Charged particle radiation, such as solar wind but also more hazardous things like solar proton events or galactic cosmic rays, can sometimes be deflected with a suitably clever arrangement of magnetic fields, but no matter how hard you try some of those particles are going to hit the ground. It may be possible to suspend a cloud of charged particles above the roof as a sort of plasma shield, but this is veering off towards quite theoretical kinds of engineering which I know too little about to talk about here.

Your best bet is mass, and as much of it as possible, though that can be rather hard to arrange on an airless world if you want a transparent roof. This problem was worked around in the Stanford Torus space station proposal found in appendix K of Space Settlements: A Design Study, using "chevron mirrors":

Figure 5-36

This shows the action of the chevron mirrors in allowing light through shielding, by bouncing it three times off reflective surfaces, but blocking direct transmission by any radiation that can't undergo specular reflection from the mirrors... that would include charged and neutral particle radiation, and short wavelength EM such as vacuum ultraviolet and x-rays and so on.

It would be tricky to keep this nice and lightweight for large expanses of unsupported roof, but with enough pillars and suspension structures it might be made to work. It might also spoil the view slightly, so no uninterrupted vast expanses of clear glass for you.

and to be strong enough that meteor impacts don’t damage it.

Data section:

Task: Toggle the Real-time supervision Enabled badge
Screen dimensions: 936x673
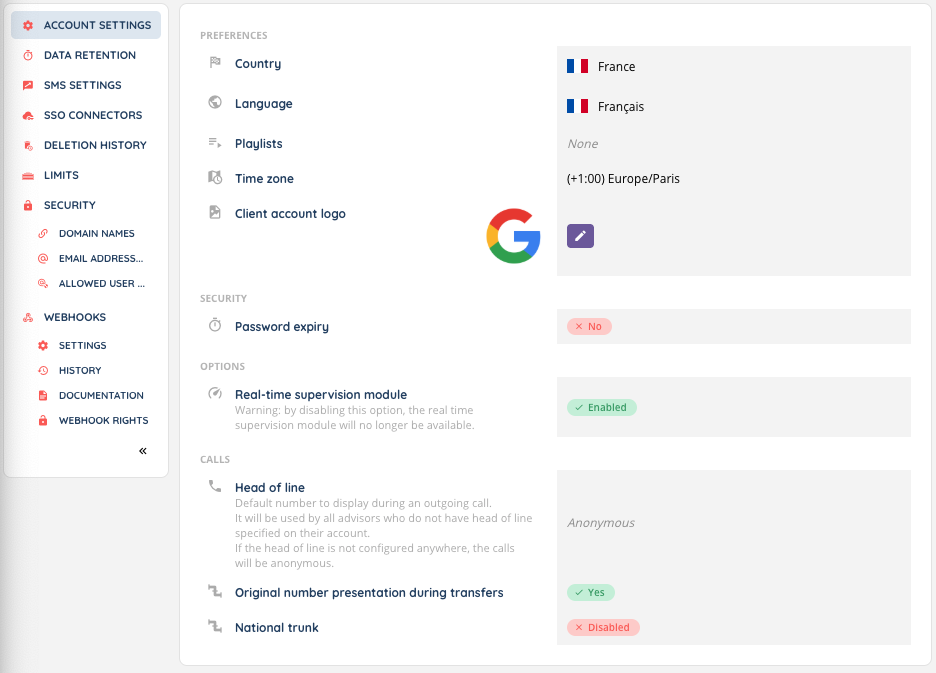Action: click(x=602, y=407)
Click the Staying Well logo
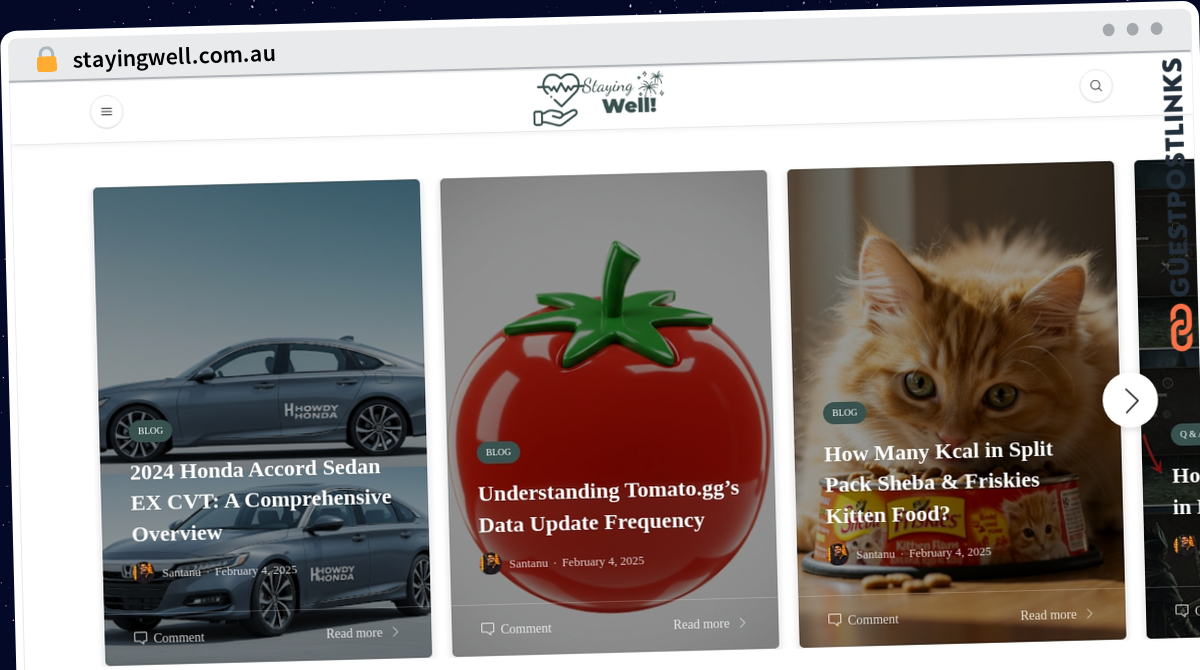1200x670 pixels. (598, 99)
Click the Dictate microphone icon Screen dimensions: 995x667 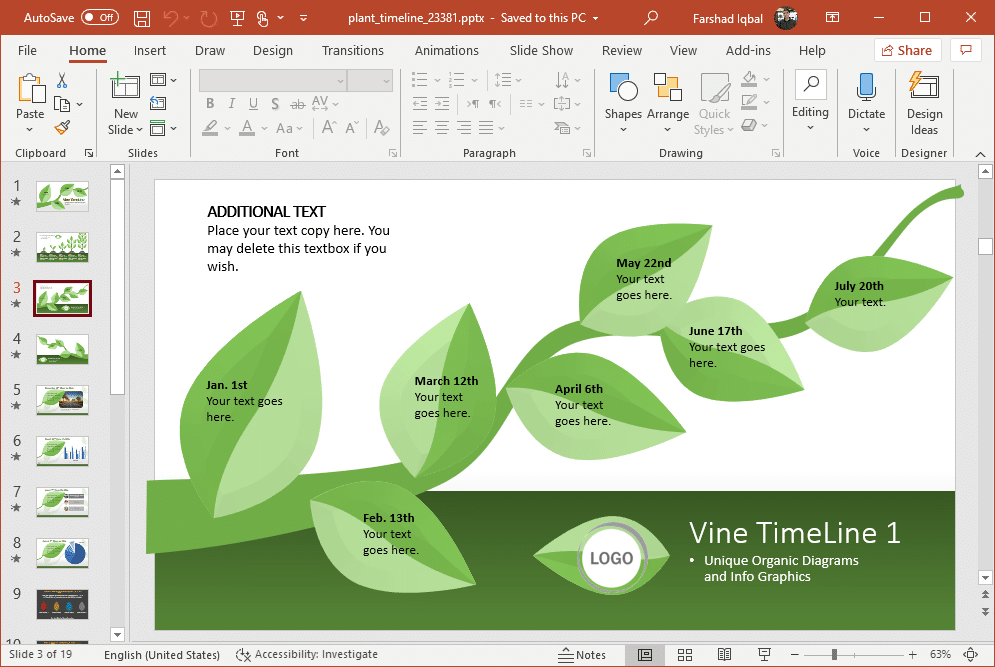click(x=866, y=88)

Problem A: Please list the kinds of charged particle radiation that the passage on radiation shielding gives as examples.
Problem B: Write a continuation of the passage on radiation shielding, starting after its final sentence.

Output A: Solar wind, solar proton events, galactic cosmic rays

Output B:
Problem is that on airless worlds, meteorites are going to be coming in at escape velocity. On the Moon that's 2.4 km/s, faster than supersonic antitank rounds, and on the Earth it is over 11 km/s and there's no armor in existence that can shrug off that sort of impact.

Your best bet is to make the roof out of multiple layers materials, widely spaced, somewhat like a Whipple shield. Accept that it is going to get damaged by small impacts, and be prepared to continuously repair it. To defend against larger impactors you need a serious "space guard" program with powerful and highly capable multispectral telescope and radar arrays and a range of interception equipment to deflect or vaporize problematic debris before it reaches the surface.

In any case, you'll almost certainly want to have undergound emergency shelters readily available throughout the worldhouse, and ideally have the ability to partition very large 'houses so that a big puncture doesn't strip the atmosphere from a country-sized region, but maybe only a city-sized one. You might also want to consider the threat of deliberate damage to the roof... sabotage of active support and repair systems, or use of weapons.

Partial worldhouses are supported by single pillars at the centre

I'd say that very much depends on the gravity and atmosphere of the world you're building on. Designs must adapt. There's no one-size-fits-all here!

Using air pressure to partially or wholly support the roof is great if you can do it, but this needs to be offset against the risk of puncture.